• Your goal:
Each line from the one with "How do I perform: Open" through the last line of the records must be output exactly, both ends included.

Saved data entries

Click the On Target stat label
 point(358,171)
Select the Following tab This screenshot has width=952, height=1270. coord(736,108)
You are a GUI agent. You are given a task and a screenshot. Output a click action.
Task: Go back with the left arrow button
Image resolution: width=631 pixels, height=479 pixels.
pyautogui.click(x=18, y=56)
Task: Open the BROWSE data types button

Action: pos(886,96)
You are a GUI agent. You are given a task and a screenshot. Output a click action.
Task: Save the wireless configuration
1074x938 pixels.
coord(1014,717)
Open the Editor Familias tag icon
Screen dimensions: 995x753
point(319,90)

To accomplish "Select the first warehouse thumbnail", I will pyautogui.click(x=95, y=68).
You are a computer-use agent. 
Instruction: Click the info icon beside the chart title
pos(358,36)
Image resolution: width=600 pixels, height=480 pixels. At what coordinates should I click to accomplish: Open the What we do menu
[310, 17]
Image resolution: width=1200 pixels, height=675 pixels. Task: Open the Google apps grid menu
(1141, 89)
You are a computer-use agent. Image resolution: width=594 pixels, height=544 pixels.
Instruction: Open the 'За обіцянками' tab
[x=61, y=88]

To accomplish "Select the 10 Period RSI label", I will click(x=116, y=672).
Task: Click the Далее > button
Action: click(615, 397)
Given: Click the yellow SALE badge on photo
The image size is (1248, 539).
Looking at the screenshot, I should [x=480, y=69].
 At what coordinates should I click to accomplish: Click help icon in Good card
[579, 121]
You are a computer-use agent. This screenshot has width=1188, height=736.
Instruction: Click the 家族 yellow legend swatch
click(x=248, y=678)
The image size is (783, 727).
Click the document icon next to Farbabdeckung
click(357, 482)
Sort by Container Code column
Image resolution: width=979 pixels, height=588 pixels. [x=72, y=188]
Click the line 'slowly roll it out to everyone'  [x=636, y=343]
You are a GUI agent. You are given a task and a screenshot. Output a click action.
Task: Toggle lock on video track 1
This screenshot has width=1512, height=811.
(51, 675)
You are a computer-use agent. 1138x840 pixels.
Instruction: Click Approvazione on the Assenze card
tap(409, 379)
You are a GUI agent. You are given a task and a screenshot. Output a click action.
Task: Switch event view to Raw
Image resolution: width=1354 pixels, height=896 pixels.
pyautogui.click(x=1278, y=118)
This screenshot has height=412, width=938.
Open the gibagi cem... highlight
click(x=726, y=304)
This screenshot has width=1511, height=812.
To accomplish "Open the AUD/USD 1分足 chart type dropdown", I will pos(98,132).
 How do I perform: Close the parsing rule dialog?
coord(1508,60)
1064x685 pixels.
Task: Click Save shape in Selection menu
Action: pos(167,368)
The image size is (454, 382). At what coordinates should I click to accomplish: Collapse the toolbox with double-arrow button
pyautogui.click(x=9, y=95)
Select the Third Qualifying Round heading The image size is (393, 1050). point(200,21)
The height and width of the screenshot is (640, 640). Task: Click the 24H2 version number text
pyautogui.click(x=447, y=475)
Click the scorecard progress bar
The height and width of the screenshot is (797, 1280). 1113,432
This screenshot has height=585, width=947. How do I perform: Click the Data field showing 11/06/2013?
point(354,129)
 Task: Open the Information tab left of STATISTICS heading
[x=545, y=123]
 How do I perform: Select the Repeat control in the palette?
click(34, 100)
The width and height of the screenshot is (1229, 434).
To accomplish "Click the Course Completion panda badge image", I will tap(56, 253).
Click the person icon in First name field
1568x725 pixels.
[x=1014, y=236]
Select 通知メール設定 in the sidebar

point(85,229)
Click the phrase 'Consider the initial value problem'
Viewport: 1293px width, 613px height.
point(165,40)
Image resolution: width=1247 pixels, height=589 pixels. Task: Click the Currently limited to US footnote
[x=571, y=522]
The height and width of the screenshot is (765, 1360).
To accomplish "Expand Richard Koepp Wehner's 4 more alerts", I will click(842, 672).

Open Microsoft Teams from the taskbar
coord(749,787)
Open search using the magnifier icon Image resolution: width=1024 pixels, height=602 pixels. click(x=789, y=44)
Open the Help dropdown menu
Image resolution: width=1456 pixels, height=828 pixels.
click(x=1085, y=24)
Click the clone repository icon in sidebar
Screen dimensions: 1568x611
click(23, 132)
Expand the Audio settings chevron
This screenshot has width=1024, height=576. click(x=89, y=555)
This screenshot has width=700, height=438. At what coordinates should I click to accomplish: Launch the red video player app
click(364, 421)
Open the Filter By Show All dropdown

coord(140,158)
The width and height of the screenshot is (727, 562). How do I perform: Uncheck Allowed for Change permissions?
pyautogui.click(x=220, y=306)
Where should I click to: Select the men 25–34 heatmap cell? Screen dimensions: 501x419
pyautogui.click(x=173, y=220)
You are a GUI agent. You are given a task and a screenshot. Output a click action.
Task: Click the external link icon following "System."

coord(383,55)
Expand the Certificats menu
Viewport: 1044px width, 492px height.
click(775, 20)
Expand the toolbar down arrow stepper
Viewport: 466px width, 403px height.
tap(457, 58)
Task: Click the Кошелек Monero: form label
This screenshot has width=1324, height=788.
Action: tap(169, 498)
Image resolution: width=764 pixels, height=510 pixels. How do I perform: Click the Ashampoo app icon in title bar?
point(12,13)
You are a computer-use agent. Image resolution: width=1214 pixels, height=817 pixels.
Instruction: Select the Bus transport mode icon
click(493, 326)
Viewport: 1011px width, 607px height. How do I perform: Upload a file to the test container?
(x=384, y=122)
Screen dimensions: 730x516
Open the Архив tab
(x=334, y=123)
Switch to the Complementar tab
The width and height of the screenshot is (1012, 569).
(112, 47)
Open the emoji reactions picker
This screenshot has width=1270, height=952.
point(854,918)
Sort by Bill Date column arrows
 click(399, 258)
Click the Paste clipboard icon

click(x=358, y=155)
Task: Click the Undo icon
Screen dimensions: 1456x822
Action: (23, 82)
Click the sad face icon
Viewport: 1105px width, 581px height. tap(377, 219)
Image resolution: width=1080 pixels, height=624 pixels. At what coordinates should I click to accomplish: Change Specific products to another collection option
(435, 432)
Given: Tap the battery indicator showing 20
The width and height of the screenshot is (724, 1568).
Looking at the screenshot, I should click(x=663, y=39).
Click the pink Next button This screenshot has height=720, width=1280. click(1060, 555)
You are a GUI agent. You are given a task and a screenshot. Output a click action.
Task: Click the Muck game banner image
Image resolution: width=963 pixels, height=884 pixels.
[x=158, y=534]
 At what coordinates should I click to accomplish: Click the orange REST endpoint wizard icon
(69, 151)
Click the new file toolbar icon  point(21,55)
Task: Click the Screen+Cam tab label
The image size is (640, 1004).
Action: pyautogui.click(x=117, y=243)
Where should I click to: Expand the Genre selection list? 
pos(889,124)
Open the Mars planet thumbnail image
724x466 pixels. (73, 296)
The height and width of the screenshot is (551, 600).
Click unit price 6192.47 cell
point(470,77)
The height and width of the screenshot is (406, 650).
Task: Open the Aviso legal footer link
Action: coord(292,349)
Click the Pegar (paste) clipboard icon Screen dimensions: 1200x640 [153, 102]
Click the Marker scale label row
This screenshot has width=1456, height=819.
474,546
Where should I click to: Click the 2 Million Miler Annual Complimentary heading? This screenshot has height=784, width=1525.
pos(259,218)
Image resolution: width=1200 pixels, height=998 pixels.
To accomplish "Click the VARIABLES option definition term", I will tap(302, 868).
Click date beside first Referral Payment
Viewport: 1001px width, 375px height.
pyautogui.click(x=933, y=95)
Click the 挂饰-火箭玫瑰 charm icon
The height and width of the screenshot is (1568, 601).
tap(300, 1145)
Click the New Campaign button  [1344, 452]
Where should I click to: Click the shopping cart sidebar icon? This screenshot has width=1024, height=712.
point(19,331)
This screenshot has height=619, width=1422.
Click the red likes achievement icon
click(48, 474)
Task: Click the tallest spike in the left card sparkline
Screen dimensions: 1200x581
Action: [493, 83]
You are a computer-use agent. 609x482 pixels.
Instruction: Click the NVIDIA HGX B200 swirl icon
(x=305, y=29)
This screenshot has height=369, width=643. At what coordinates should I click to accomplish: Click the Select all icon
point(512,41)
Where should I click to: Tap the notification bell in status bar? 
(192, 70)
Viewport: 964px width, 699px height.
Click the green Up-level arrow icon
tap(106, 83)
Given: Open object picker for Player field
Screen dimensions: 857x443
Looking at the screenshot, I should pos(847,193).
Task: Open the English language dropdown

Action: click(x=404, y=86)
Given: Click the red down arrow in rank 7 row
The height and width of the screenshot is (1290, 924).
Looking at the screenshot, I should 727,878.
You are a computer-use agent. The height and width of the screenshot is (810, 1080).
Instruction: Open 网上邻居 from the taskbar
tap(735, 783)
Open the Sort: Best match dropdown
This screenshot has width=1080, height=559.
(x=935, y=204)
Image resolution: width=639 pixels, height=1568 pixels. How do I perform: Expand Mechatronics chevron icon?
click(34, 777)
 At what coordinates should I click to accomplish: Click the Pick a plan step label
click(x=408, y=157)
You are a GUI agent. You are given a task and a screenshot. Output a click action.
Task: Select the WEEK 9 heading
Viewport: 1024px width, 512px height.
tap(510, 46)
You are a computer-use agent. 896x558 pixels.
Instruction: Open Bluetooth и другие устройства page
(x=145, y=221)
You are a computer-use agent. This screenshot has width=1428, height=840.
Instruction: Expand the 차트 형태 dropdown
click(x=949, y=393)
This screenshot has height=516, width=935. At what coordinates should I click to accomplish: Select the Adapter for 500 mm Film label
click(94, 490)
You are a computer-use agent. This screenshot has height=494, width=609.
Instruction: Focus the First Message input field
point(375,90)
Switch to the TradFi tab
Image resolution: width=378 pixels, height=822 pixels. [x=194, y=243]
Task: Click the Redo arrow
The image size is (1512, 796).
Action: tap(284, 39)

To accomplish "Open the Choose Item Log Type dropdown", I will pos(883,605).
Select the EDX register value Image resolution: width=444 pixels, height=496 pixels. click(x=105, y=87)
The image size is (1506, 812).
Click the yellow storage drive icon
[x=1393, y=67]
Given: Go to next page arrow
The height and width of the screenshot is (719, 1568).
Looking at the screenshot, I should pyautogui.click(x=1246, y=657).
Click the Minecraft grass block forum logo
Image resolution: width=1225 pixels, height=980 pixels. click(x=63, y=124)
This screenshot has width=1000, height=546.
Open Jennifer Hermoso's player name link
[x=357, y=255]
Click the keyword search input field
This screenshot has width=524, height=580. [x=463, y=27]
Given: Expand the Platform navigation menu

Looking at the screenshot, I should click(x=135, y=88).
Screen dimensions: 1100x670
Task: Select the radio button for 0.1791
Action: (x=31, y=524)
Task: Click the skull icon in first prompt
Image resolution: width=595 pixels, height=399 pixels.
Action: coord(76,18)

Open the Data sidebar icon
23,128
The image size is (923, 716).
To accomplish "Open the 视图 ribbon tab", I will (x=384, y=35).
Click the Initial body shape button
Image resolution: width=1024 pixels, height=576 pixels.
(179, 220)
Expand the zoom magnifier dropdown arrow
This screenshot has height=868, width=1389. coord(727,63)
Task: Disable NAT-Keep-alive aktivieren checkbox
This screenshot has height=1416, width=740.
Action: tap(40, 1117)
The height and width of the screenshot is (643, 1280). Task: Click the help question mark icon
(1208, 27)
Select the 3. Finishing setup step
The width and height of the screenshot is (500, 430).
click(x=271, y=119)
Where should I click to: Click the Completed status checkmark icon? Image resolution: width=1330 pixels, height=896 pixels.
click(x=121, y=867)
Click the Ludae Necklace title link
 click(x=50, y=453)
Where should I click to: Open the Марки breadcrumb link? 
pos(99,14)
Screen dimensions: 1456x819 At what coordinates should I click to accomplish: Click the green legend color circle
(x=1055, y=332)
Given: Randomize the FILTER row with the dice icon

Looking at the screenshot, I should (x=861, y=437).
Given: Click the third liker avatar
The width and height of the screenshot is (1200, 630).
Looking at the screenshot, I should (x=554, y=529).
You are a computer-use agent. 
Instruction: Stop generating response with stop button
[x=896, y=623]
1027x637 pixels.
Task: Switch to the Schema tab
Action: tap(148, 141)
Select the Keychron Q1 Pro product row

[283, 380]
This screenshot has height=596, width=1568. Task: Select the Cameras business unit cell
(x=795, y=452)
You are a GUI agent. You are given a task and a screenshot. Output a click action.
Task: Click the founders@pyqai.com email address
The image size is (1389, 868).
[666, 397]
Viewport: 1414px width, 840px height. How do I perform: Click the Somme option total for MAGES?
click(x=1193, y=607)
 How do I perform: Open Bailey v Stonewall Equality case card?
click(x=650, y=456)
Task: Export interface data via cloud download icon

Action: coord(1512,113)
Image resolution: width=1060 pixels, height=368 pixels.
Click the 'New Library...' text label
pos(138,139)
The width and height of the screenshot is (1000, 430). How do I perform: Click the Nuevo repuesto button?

• Expected answer:
 How do I perform: Open Bailey v Stonewall Equality case card?
click(x=650, y=456)
Task: Export interface data via cloud download icon

Action: coord(1512,113)
Image resolution: width=1060 pixels, height=368 pixels.
Click the 'New Library...' text label
pos(138,139)
The width and height of the screenshot is (1000, 430). How do I perform: Click the Nuevo repuesto button?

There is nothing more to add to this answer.